Interchange Park, Stockport Council, c PNW

Stockport Interchange is one of the projects to receive a loan from the fund. Credit: PNW

GMCA bids to extend £1.2bn housing loan fund

Having supported the delivery of 10,000 homes across the city region, the fund is due to come to an end next March.

To date, just shy of £1.2bn of loans have been approved from the Greater Manchester Housing Investment Loans Fund.

This cash has been lent to developers to support housing projects ranging from four to 1,500 units across the city region’s 10 boroughs.

Unsurprisingly, Manchester has seen the highest number of homes committed to be delivered through the fund – 6,291. Wigan has benefitted least, with loans awarded resulting in the delivery of just 25 homes so far, according to GMCA.

The 10-year fund will conclude next March. There will be a three-year run-off period but no new investments will be made during that time.

GMCA will ask the government to extend the fund beyond that date at the next spending review.
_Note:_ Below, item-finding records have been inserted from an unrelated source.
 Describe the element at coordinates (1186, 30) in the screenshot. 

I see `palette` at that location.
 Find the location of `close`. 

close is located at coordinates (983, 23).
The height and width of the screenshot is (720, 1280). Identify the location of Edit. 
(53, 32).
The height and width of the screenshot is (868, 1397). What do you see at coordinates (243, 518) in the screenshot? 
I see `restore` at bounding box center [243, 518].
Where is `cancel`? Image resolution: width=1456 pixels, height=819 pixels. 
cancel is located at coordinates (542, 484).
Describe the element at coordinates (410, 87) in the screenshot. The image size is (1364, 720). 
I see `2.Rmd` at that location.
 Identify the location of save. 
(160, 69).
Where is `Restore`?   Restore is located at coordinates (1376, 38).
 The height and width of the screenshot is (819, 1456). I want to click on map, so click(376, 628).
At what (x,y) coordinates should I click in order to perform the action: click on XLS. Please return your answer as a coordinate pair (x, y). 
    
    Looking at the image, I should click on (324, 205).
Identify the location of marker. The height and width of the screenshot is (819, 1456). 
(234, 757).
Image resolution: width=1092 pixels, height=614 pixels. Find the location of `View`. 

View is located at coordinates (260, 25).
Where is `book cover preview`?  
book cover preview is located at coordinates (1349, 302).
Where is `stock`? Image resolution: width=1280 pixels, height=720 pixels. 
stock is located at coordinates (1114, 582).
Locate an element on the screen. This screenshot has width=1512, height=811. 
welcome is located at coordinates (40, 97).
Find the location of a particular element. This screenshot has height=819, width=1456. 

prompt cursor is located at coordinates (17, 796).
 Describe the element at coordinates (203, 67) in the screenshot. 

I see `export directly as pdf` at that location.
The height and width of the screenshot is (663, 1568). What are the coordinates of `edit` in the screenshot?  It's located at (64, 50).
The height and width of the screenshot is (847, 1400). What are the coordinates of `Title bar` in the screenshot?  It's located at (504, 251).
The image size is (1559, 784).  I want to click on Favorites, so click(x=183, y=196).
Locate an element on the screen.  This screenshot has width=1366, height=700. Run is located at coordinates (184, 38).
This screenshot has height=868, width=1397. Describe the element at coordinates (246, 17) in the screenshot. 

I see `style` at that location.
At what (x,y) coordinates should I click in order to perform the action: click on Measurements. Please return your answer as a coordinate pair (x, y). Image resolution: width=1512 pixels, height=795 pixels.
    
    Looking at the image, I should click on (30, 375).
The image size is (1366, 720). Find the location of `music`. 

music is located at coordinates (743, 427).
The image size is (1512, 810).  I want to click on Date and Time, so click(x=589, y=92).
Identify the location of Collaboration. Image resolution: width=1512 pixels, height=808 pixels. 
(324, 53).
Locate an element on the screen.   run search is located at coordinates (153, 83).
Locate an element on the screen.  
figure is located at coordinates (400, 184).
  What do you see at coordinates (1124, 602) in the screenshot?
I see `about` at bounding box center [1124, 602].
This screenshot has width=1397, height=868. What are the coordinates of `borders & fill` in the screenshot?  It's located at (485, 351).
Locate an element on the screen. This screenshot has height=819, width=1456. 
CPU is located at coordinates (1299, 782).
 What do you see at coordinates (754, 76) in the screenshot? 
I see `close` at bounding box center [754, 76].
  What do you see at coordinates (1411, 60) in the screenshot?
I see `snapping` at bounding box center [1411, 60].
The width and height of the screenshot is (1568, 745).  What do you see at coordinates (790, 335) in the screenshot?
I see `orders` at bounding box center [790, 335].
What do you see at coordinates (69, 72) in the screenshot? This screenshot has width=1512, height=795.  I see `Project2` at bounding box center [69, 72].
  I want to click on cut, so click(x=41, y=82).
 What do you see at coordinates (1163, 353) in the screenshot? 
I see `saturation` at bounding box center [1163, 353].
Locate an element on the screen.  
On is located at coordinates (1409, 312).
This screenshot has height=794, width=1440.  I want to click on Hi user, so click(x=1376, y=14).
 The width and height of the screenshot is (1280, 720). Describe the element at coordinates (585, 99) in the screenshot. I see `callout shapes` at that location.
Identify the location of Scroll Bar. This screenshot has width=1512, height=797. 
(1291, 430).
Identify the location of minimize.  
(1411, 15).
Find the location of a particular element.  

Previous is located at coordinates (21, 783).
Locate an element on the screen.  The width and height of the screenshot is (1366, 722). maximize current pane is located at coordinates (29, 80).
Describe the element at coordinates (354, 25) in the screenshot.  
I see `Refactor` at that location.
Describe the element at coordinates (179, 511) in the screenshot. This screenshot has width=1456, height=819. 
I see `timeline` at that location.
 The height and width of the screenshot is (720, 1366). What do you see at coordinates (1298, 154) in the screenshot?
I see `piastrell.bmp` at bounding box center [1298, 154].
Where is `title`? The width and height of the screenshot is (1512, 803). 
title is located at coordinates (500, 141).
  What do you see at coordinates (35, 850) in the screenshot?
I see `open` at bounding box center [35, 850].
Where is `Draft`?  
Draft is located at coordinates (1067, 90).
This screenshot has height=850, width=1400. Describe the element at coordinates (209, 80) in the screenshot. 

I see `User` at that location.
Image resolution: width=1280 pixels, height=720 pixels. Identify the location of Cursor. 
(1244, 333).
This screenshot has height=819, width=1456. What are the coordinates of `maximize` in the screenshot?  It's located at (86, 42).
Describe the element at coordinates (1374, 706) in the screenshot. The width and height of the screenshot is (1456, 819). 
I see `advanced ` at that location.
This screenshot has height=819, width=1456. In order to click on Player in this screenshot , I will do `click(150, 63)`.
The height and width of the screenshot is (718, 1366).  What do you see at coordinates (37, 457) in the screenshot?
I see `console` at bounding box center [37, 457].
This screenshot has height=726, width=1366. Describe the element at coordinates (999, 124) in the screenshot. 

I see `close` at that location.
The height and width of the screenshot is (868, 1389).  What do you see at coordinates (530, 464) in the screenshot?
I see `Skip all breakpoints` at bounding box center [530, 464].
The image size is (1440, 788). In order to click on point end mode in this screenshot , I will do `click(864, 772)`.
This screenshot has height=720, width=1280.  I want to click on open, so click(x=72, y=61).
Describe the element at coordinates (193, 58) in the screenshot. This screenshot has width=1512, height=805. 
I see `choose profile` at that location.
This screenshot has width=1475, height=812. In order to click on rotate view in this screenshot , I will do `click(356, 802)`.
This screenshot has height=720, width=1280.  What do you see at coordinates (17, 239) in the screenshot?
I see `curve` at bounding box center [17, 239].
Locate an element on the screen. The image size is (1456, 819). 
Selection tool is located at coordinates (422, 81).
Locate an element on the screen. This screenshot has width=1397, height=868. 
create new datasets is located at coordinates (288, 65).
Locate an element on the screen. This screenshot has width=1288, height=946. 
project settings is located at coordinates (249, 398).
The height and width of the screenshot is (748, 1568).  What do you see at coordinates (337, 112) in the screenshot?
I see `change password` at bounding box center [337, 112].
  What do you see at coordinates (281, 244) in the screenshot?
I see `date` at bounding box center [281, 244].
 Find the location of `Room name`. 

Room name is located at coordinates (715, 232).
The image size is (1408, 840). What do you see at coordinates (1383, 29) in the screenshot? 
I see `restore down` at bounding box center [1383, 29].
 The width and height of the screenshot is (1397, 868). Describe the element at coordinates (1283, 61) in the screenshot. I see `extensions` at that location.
If that request is turned down, the GMCA will be required to pay the loan back to the government by March 2028.

The fund started in 2015 after the government provided the GMCA with £300m to invest in speeding up the delivery of homes. Over time, the pot has quadrupled to £1.2bn thanks to interest on repayments.

The fund has been successful in boosting the delivery of housing across the 10 GM boroughs and plugging viability gaps that often arise with brownfield development.

A report to the GMCA’s scrutiny committee states that fund “has not lost any money…[and] while extensions to the payment terms of the loans have been agreed with borrowers, no enforcement action to recover outstanding loans has been taken to date”.

“Where repayment terms have been extended, interest has continued to accrue and be payable to GMCA,” the report adds.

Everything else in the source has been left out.